The pictures to the left are borrowed from the Radiology Assistant. Check out their website to find some more interactive and detailed information on types of ankle fractures. For now, we’ll keep it basic and take a peek at types of distal fibula fractures. From least to most severe (or least to most number of sympathetic hospital lollipops):
- Weber A = Fracture below the ankle joint. You get one lollipop for this break. Sometimes taking a chunk of the lateral malleolus off will require surgery but sometimes immobilization and conservative treatment does the trick as well!

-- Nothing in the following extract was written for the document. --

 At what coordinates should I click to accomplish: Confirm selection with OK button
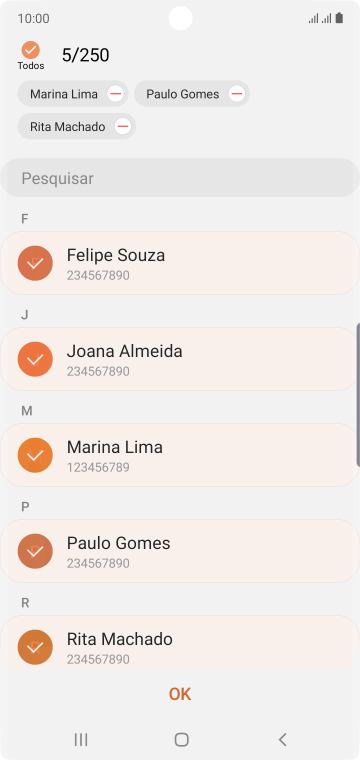pyautogui.click(x=180, y=694)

- Weber B = Fracture at the level of the ankle joint. Go ahead and grab two or three lollipops, cowboy or cowgirl. A break at the level of the ankle will lead to some instability at that joint. Often these fractures need surgery to ensure the joint heals back to normal.
- Weber C = Fracture above the ankle joint. The surgeon is patting you on the back and giving you all the red lollipops left in the jar. This type of injury causes the space between the fibula and tibia to widen. This is a big no-no. Those bones need to sit close together to give your ankle stability. Surgery is a must!
There’s no way of telling what specific injury Bradshaw or Bush might have sustained – legally, at least. So far, there have been no reports confirming that surgery will be required for either player. Knock on wood! Hopefully neither fracture is unstable enough to need an operation and they can get started on physio fun times right away!
Bones, unlike ligaments, are great healers. They got an A+ in Tissue Regeneration Studies and were the valedictorian at Healing University. We’ll dive into the bone healing time line on a later date. Who knows, maybe Nate Berkus and Ty Pennington will pay us a visit once again!
For now, we’ll monitor Bradshaw and Bush. Their 2014-15 season might be done but these fibula fractures shouldn’t limit their athletic ability or football skills in the long run. Good luck with rehab and see you next year, boys!